PMA overdose can be a serious medical emergency that may occur at only slightly above the usual recreational dose range, especially if PMA is mixed with other stimulant drugs such as cocaine or MDMA. Characteristic symptoms are pronounced hyperthermia, tachycardia, and hypertension, along with agitation, confusion, and convulsions. PMA overdose also tends to cause hypoglycaemia and hyperkalaemia, which can help to distinguish it from MDMA overdose. Complications can sometimes include more serious symptoms such as rhabdomyolysis and cerebral hemorrhage, requiring emergency surgery. There is no specific antidote, so treatment is symptomatic, and usually includes both external cooling, and internal cooling via IV infusion of cooled saline. Benzodiazepines are used initially to control convulsions, with stronger anticonvulsants such as phenytoin or thiopental used if convulsions continue. Blood pressure can be lowered either with a combination of alpha blockers and beta blockers (or a mixed alpha/beta blocker), or with other drugs such as nifedipine or nitroprusside. Serotonin antagonists and dantrolene may be used as required. Despite the seriousness of the condition, the majority of patients survive if treatment is given in time, however, patients with a core body temperature over 40 °C at presentation tend to have a poor prognosis.
PMA acts as a selective serotonin releasing agent (SSRA) with weak effects on dopamine and norepinephrine transporters.
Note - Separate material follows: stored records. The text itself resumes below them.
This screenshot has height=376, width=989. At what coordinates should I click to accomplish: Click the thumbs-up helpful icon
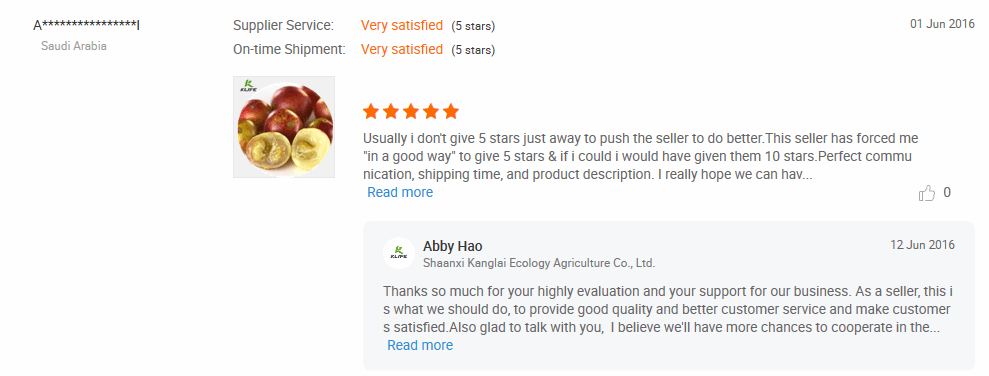(927, 193)
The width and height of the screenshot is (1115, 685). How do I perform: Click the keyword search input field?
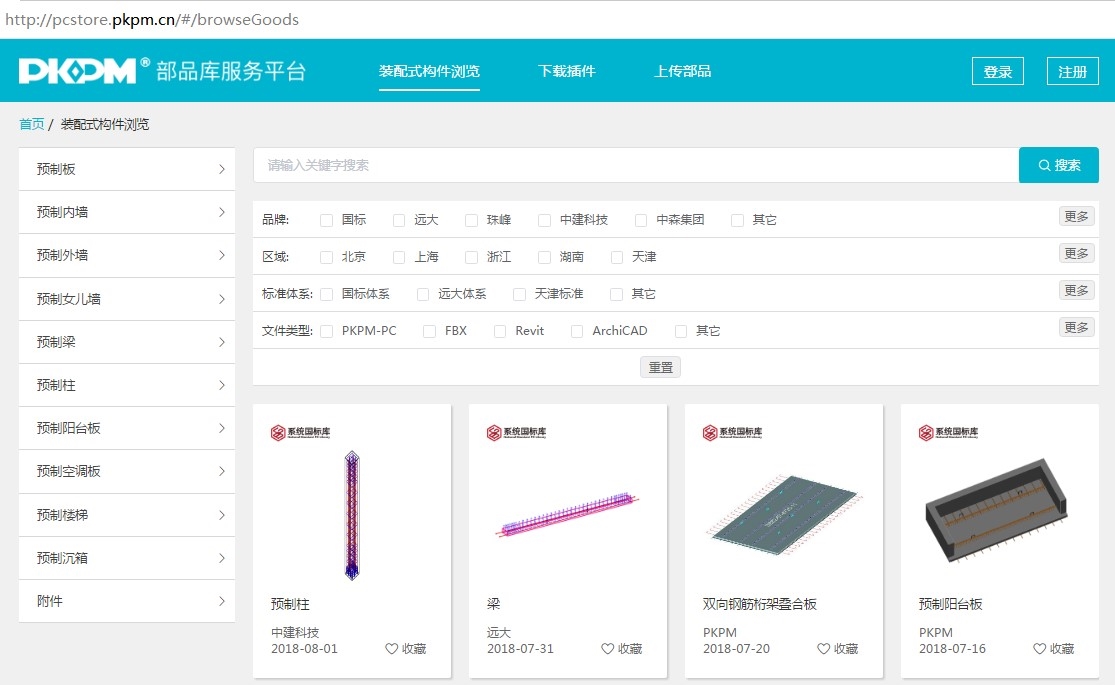pos(635,165)
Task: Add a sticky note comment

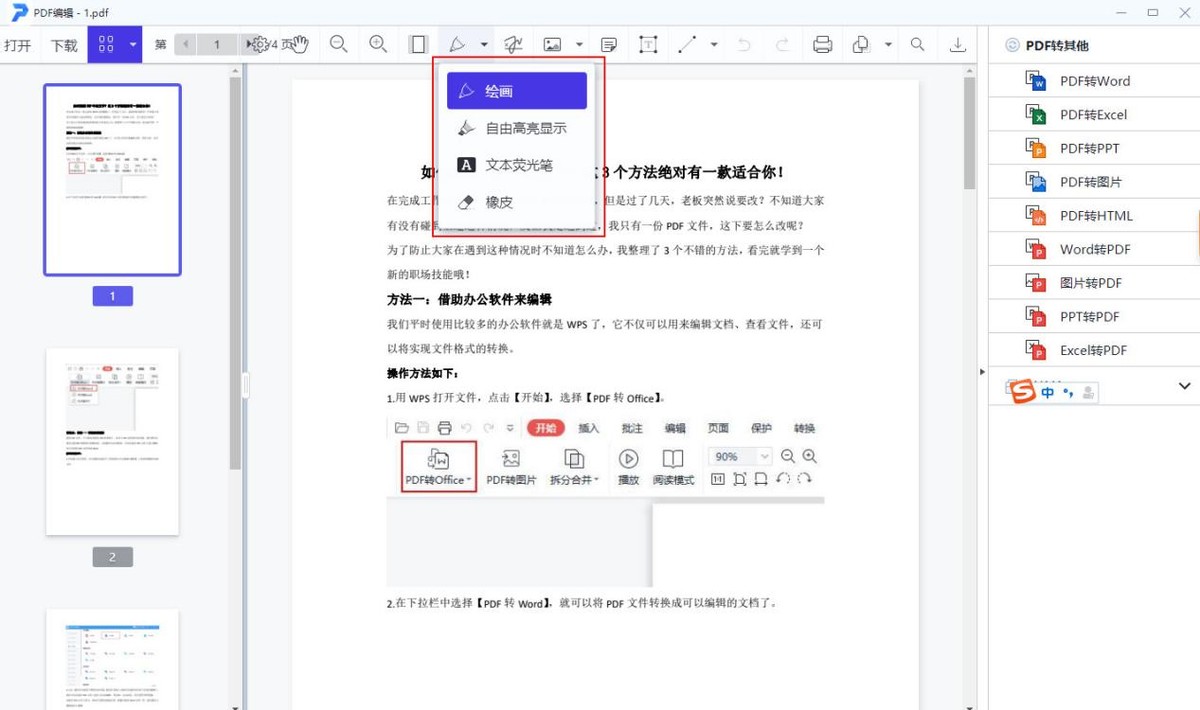Action: pyautogui.click(x=608, y=44)
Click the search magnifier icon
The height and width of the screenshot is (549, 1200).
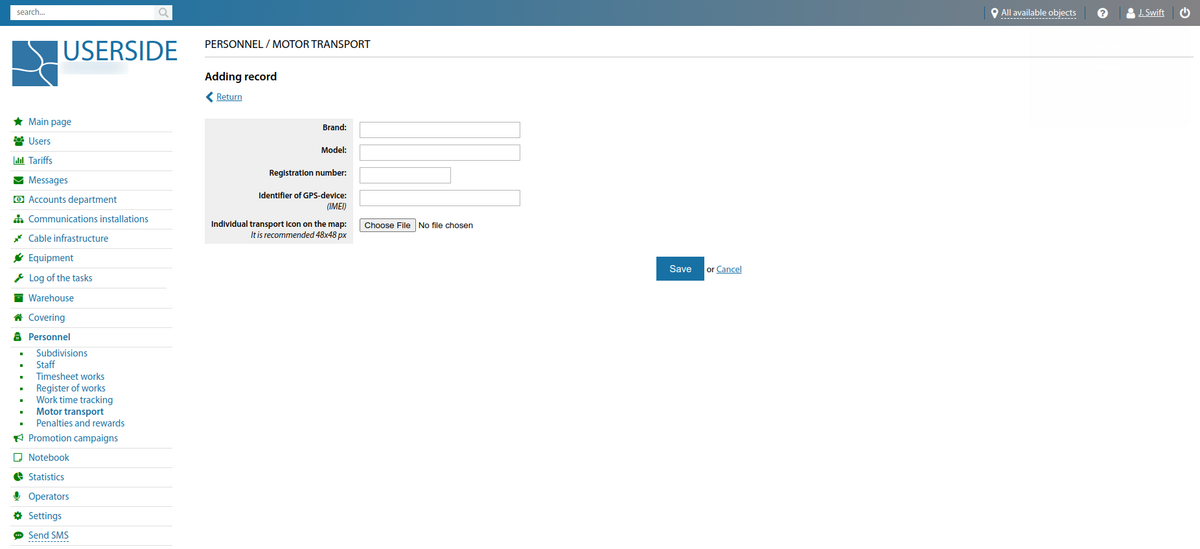(163, 13)
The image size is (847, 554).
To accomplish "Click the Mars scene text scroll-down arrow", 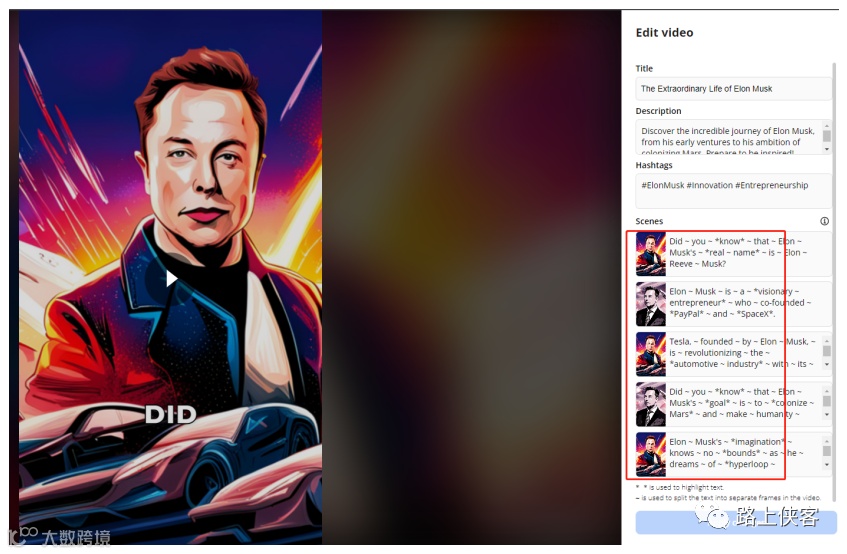I will click(x=826, y=415).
Its EC50 values for induction of monoamine release are 166 nM for dopamine and 867 nM for norepinephrine in rat brain synaptosomes, whereas serotonin was not reported. The drug has been found to robustly increase brain serotonin levels and to weakly increase brain dopamine levels in rodents in vivo. Relative to MDMA, PMA appears to be considerably less effective as a releaser of serotonin, with properties more akin to a serotonin reuptake inhibitor in comparison.
PMA has also been shown to act as a potent monoamine oxidase inhibitor (MAOI), specifically as a reversible inhibitor of the enzyme monoamine oxidase A (MAO-A) with no significant effects on monoamine oxidase B (MAO-B). The IC50 of PMA for MAO-A inhibition has been reported to be 300 to 600 nM.
PMA shows very low affinities for the serotonin 5-HT1A, 5-HT2A, and 5-HT2C receptors. Its affinities (Ki) for these receptors have been reported to be >20,000 nM, 11,200 nM, and >13,000 nM, respectively. In another earlier study, PMA similarly showed very weak affinity for serotonin receptors, including the serotonin 5-HT1 and 5-HT2 receptors (Ki = 79,400 nM and 33,600 nM, respectively). On the other hand, PMA shows much higher affinities for the mouse and rat trace amine-associated receptor 1 (TAAR1).